Monday 9 March 2015

Guest Post by Jamie Littler: Creating the Cover for Hamish and the Worldstoppers

Today we are joined by Jamie Littler, the artist who created the fantastic illustrations for Danny Wallace's debut middle grade book, Hamish and the Worldstoppers. This is the first post about illustrating that we have had on MGSB, and let's hope it is the first of many, as illustrations can play a huge part in middle grade books (I'll let you into a secret - there are already more to come over the next month). Over to Jamie:

With the Hamish cover, we knew right from the beginning that we wanted it to stand out on the shelves, to be as striking and eye-catching as we could make it. Hamish and the Worldstoppers, whilst being an hilarious story filled with fun and silliness, is also a story jam-packed with action and chaotic set-pieces, and I really wanted to get this across with the illustration. The monstrous Terribles, the villains of the story, really enabled me to do this: their very reason for existence seems to be to cause chaos, harm and disorder, and I thought it would be really fun to have them 'invading' the cover like they do Hamish's town of Starkley in the book, biting and scratching away at the text and sides of the cover, reaching towards our heroes, and basically causing as much damage and mischief as they possibly can. Simon & Schuster also suggested that we could use a really cool printing technique and have the Terribles bleeding out off of the spine and page-edges (outer spine? The ribs?) of the book, and this really added to that 'swarm' feeling I was trying to give to the Terribles (and one that I think looks especially cool and unusual on the final cover!).

Like classic pulp and thriller movie posters, I thought it would be really dynamic having the main characters pulling heroic poses, standing defiantly against the on-coming Terribles. Hamish himself is not your typical action hero, however, in fact, he really is quite an average ten year old, and not really the type of boy who would pull the pose of some muscle-bound super hero. For this reason, whilst still looking defiant, I drew Hamish in a slightly insular pose. He isn't standing entirely straight, his arms are clutching at his P.P.P. (Pause Protection Pack – your first-line defence against the Terribles), not exposing his body, but he is still looking determined and ready to become the reluctant hero he is. Alice and Buster, on the other hand, really are as tough and strong as your archetypical action heroes tend to be, and as such I drew them in much more recognisable action poses (Alice clutching a spray can she's retrieved from her P.P.P., hinting at a weapon the kids use against the Terribles later in the book).

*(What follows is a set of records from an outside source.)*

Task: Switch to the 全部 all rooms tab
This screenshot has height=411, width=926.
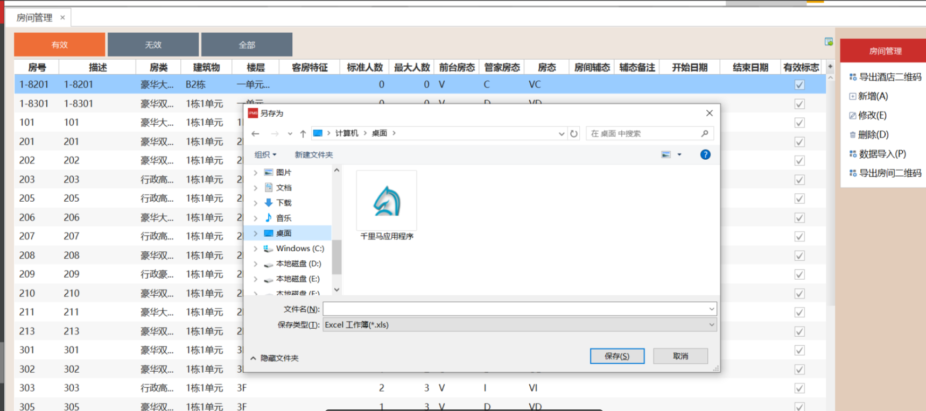Action: click(x=247, y=45)
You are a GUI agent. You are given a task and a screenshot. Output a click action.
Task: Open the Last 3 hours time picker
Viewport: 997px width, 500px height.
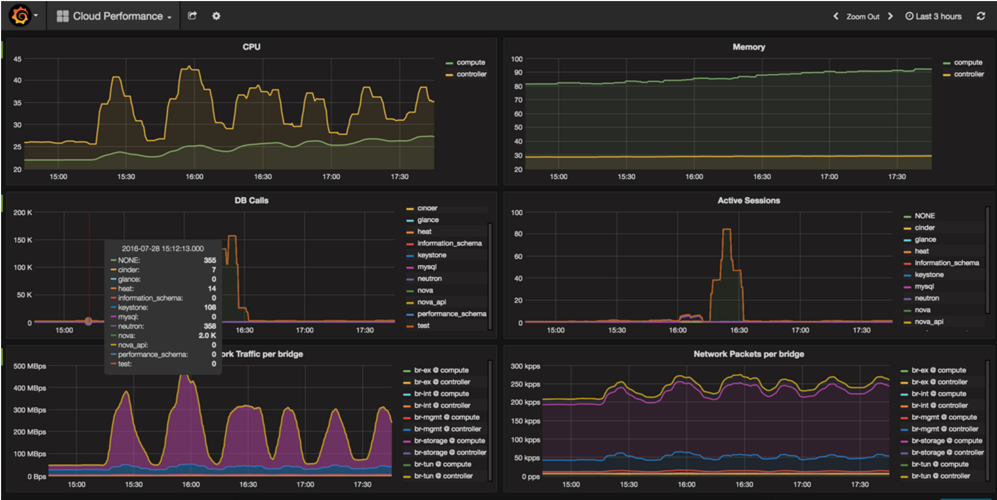934,16
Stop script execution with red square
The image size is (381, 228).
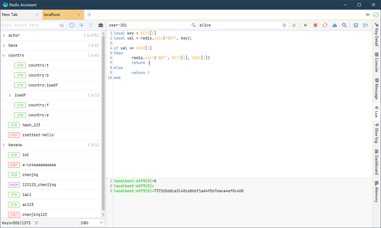pyautogui.click(x=315, y=25)
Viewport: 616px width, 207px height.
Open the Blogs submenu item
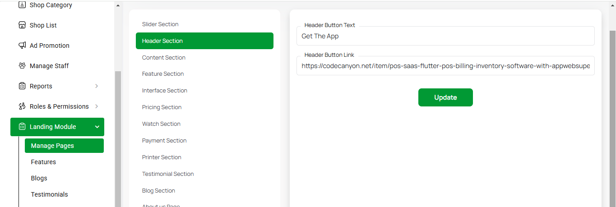click(39, 178)
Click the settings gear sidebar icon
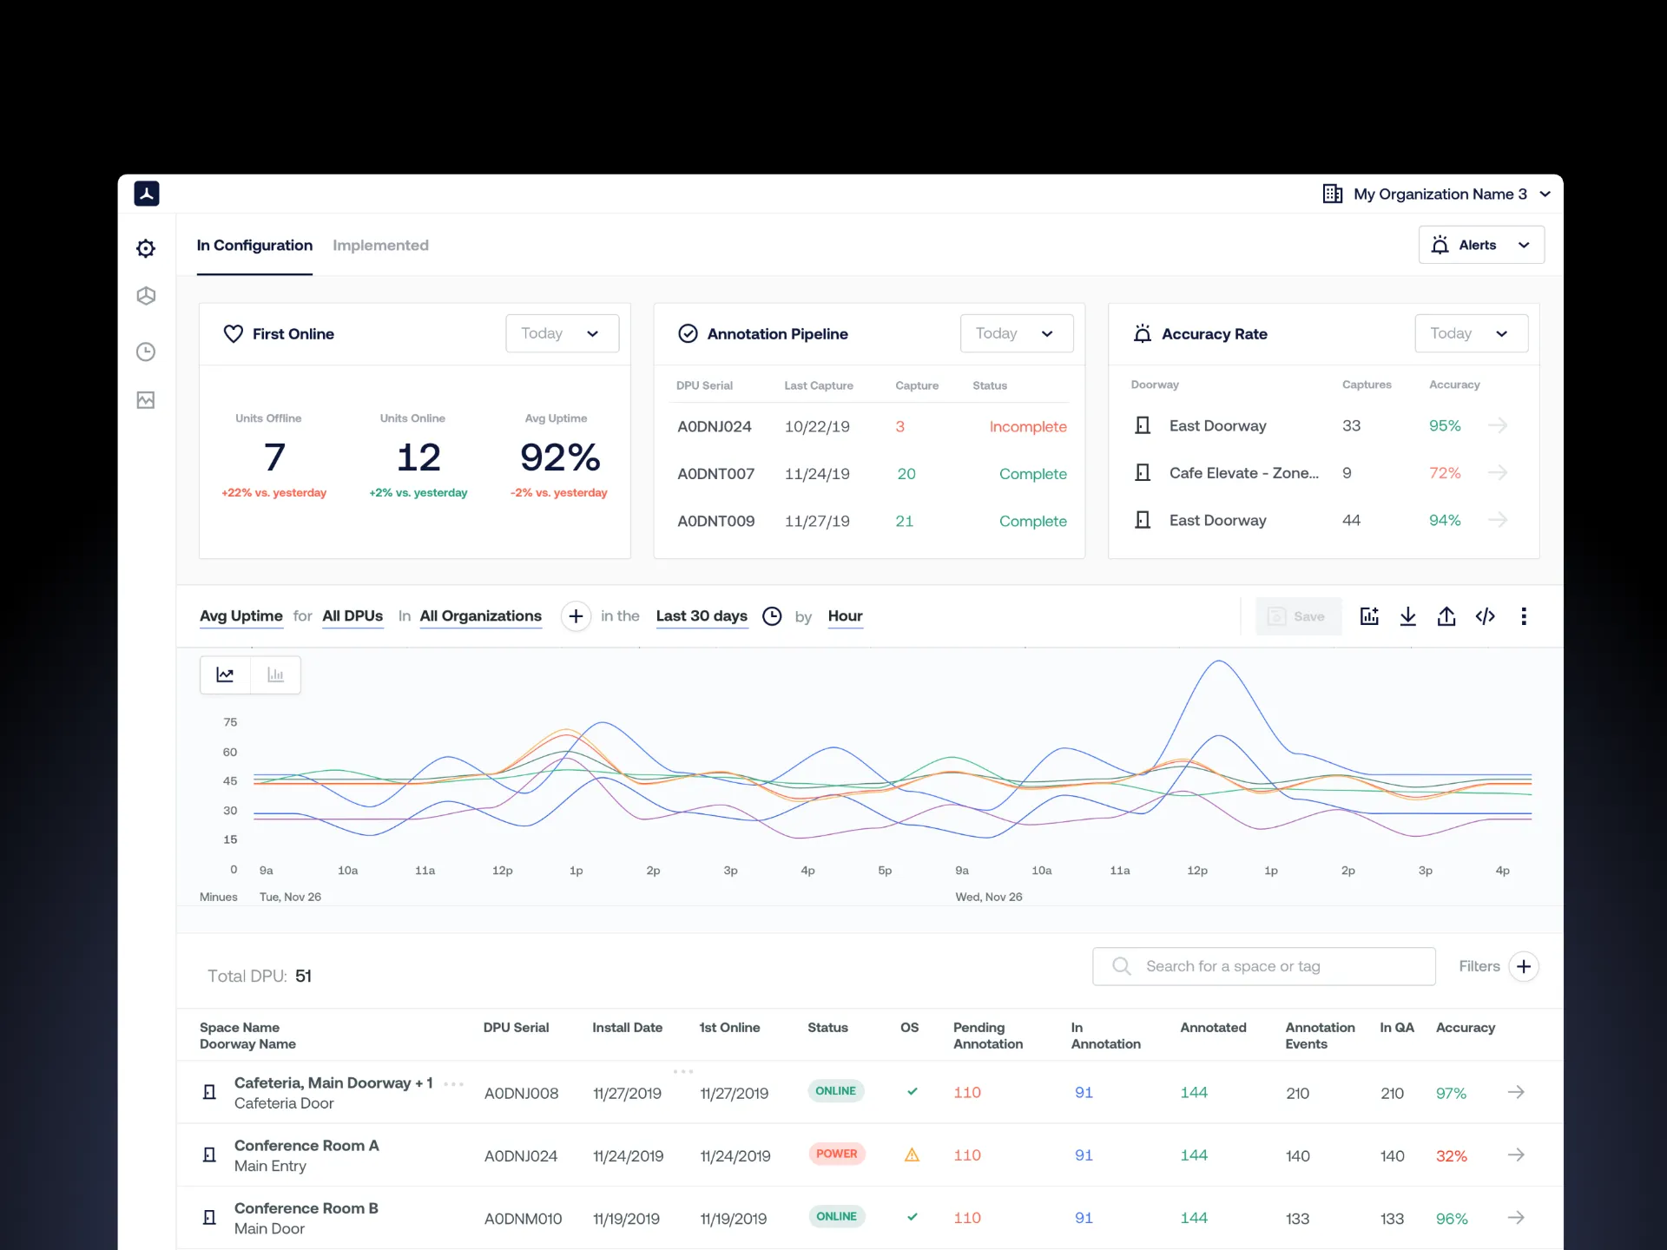The width and height of the screenshot is (1667, 1250). coord(146,248)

As for the colours used on the cover, this was actually quite a simple step. Trying to make the cover as bold and striking as possible, we knew it was a matter of choosing a strong colour, we weren’t going to have any subtle colour gradients or textures, we were just going for bold and brazen, to really highlight the characters and text on the image, and to make it as eye-catching as possible. The Terribles themselves were kept mostly as silhouettes, not only because the solid, black shapes looked very graphical and imposing, but also so that they didn't distract too much from our heroes in the centre (and we didn't want to give away too much about what they were, we just wanted to suggest the beastly threat facing Hamish and co).

The final iteration of the cover changed quite a bit. The designer for Hamish and the Worldstoppers, Paul Coomey, and I, were worried that the cover was in danger of feeling a bit too cluttered. We wanted the Terribles to really seem like they were swarming the cover, but we didn't want the design to feel too suffocated. As such, we removed a lot of elements, such as the large clock-face in the background (which we'd rather liked, the story is about all of time stopping, after all!), and the sign some Terribles has been gleefully chewing which was meant to be there to hold the quotes that were to appear on the final design. Sadly, this also meant we had to remove Buster and some of the more realised Terribles, but now we felt as though there was a lot more room to breathe, and that the viewer could now really focus on Hamish and Alice, the two main characters of the story, making the cover all the more striking.